When vaccines against COVID-19 were rolling out in December 2020, we thought we had seen the light at the end of a long dark tunnel.  

But then, came the delta variant followed by the omicron variant. 

Alexander Lai

Alexander Lai

And there will be other variants of concerns (VOC) which would take up most of the Greek alphabets, for sure.  

So, will we ever come out of this COVID-19 pandemic? 

Yes and no. Let me explain. 

For any virus, its mission is to infect as many hosts as possible to maintain its existence. The death of the host means the end of the virus in that host. By infecting more hosts, the survival of the virus is ensured. Therefore, the virus needs to constantly evolve and adapt. To do so, virus increases its transmissibility — to infect more hosts — and at the same time, reduces the severity of the disease it causes. A very sick or dead host cannot spread the virus, but a host with mild symptoms or no symptoms at all, can spread the virus to many more hosts.  

That’s what we expect of the COVID-19 virus. 

However, there is a second part in the equation — the host. 

The Australians did a natural experiment to control runaway explosion of their rabbit population — thanks to their innocent introduction as games for hunting sport — into a new continent with no natural predators. These rabbits did what rabbits do best — reproduced. To reduce the exploding rabbit population, the Australians used a virus (myxoma virus) as a “biological weapon.”

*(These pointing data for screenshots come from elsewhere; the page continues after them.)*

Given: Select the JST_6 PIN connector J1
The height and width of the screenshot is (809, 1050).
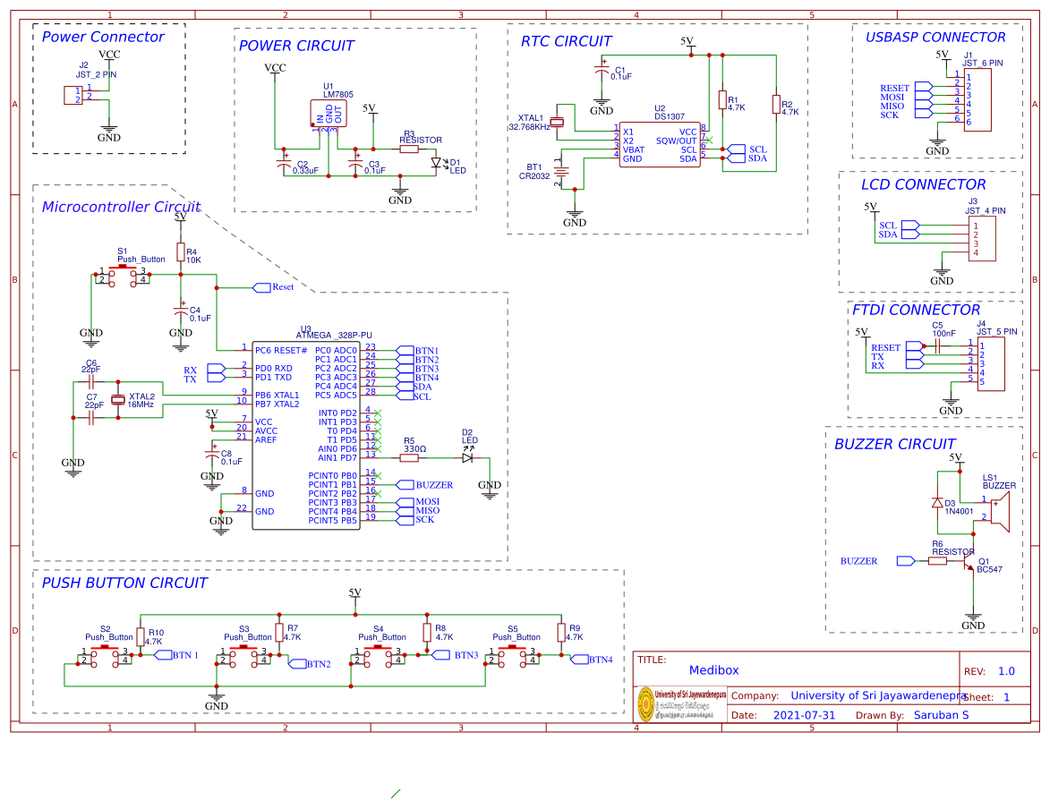Looking at the screenshot, I should (x=977, y=99).
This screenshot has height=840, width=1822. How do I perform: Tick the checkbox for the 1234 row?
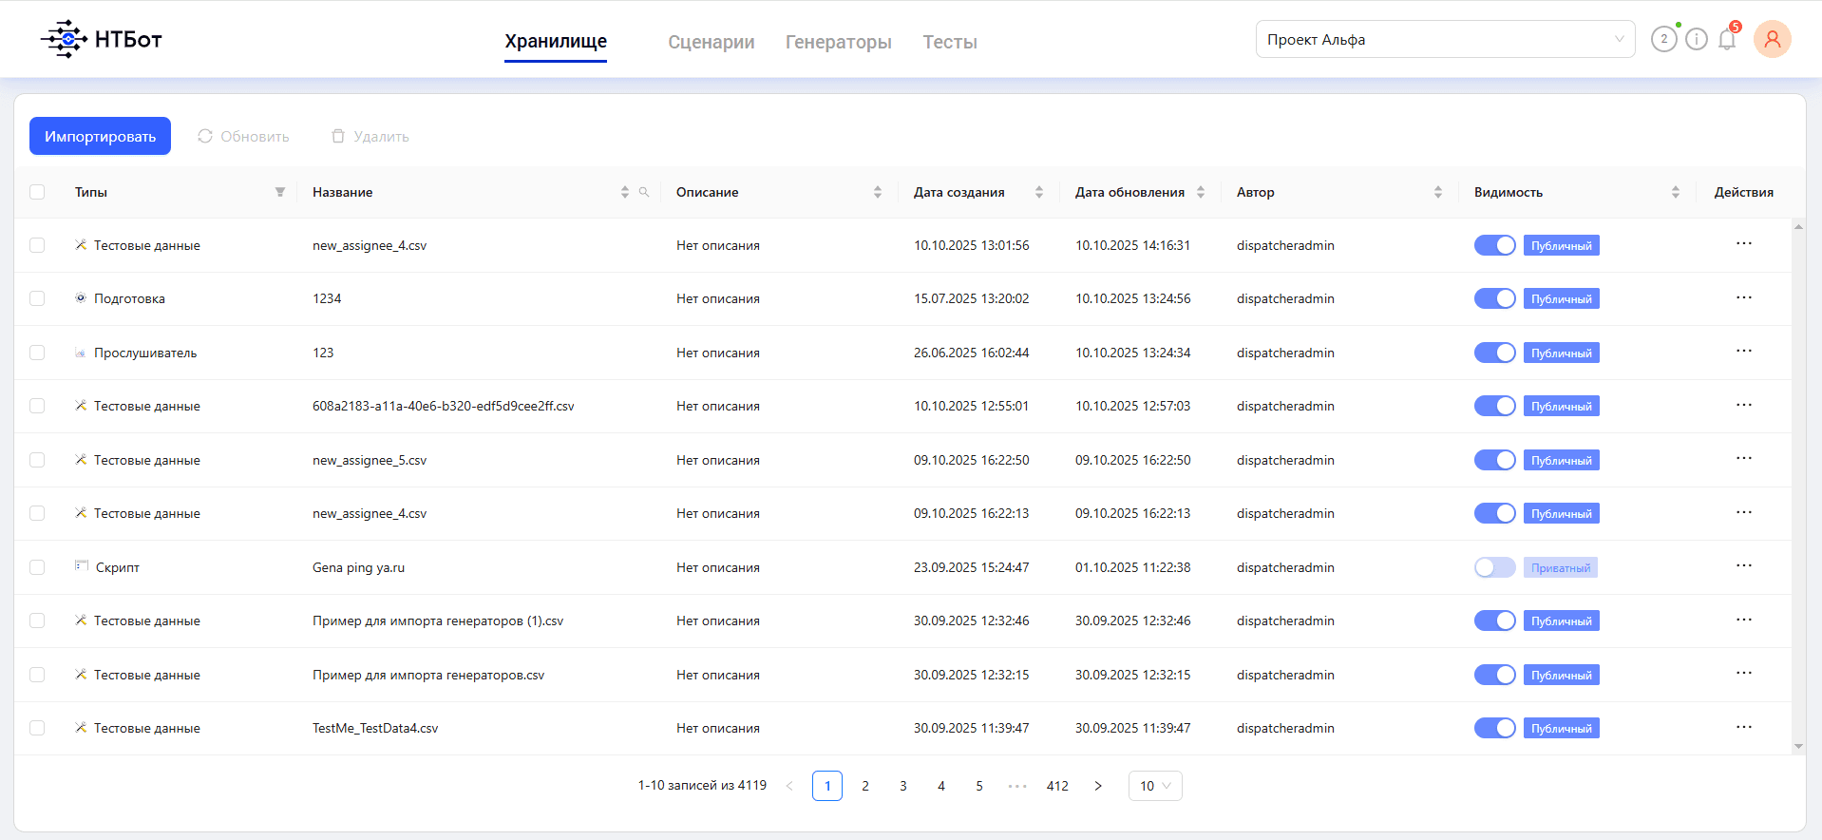click(x=37, y=298)
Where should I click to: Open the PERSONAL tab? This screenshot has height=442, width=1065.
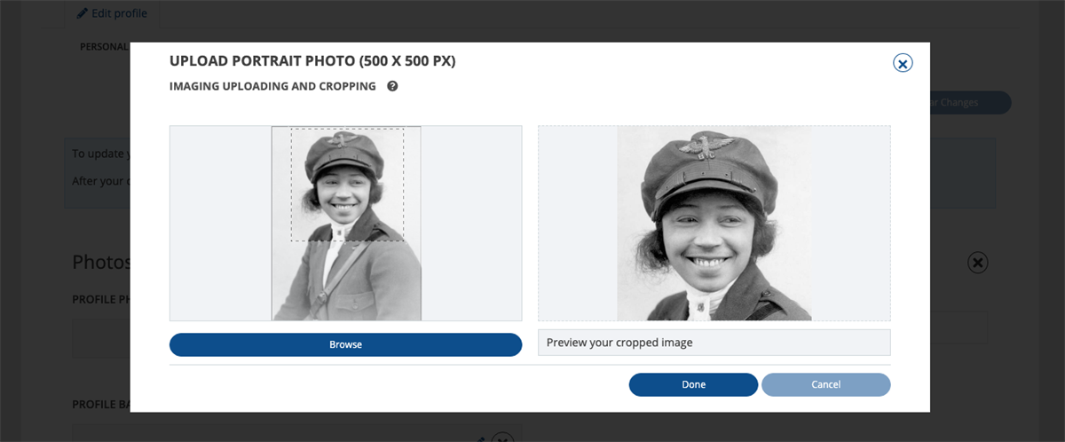coord(104,46)
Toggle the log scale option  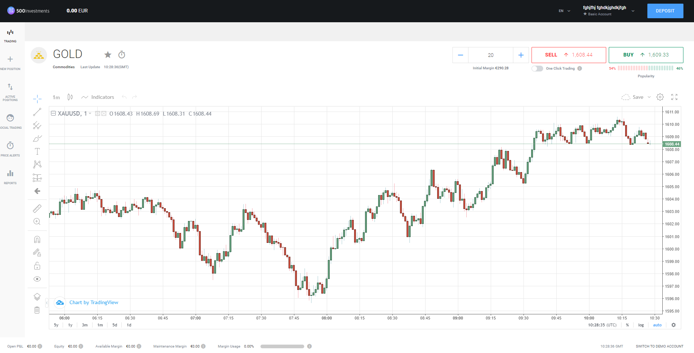pyautogui.click(x=641, y=325)
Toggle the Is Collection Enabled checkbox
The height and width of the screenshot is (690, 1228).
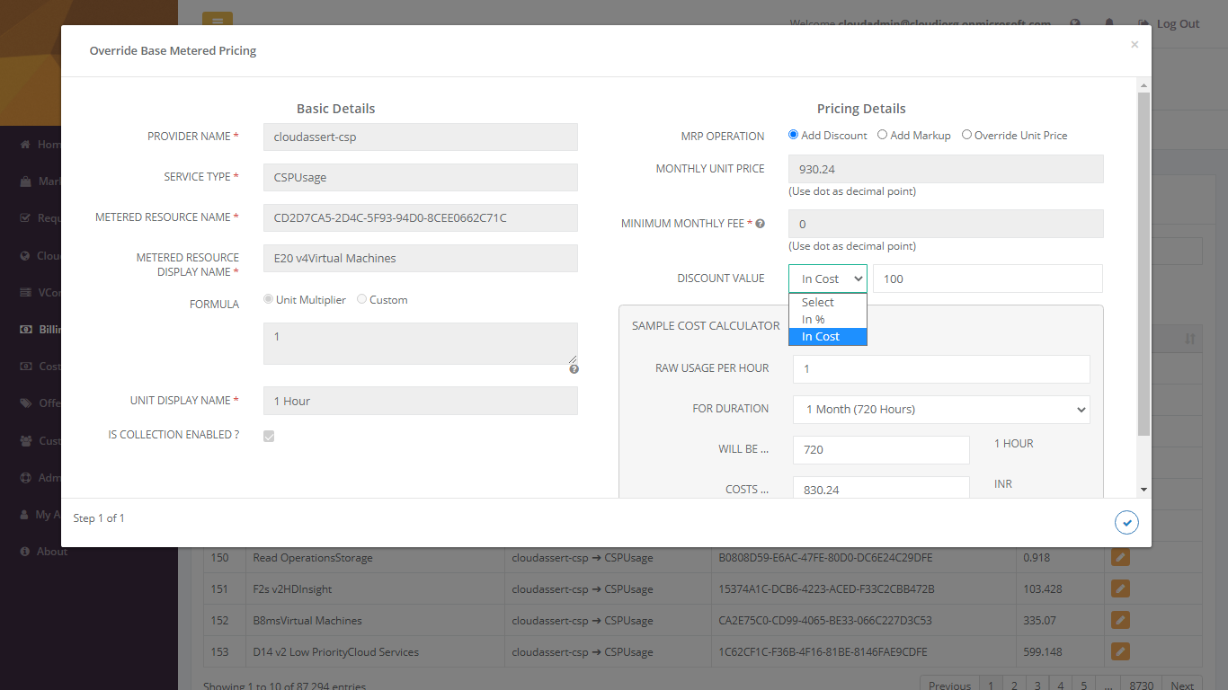(x=269, y=437)
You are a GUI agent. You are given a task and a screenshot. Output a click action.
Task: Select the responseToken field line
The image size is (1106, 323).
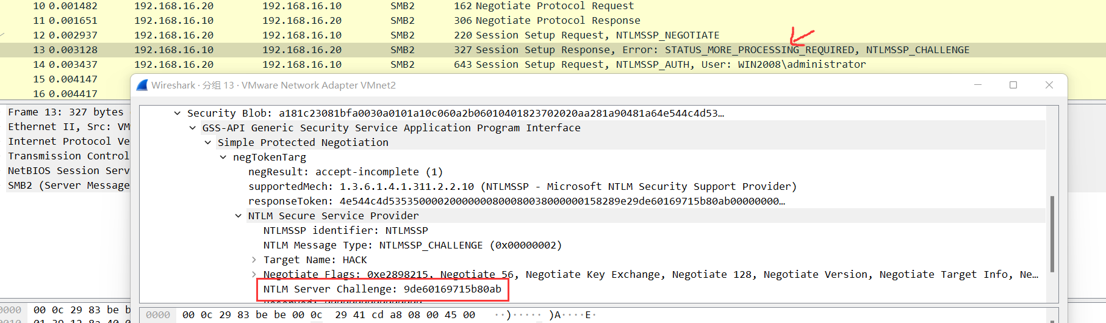pos(515,201)
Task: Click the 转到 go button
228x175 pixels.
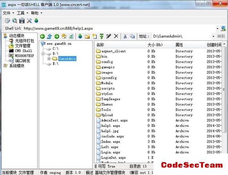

In the first few years, with over 90% mortality rate, the rabbit population was decimated. The virus was working great. But in subsequent years, the virus lost its bang. The mortality rate was much lower, and the rabbit population rebounded.

Australian scientists studied both the virus and the rabbit in the lab. The virus was found to be “attenuated” — less virulent. But the shock was that the rabbits became “resistant” to the virus — not just by their immunity to the virus, but bona fide resistant. Some of the rabbits experimented on were raised from “wild-caught” parents. Apparently, the virus was a driving force to select the rabbits harboring resistance genes.  

Of course, we don’t expect a gene pool of humans resistant to COVID-19 to pop up anytime soon, as our generation time is much longer than these bunnies.  

But vaccination does increase the proportion of “resistant host” — herd immunity — to force the virus into submission.  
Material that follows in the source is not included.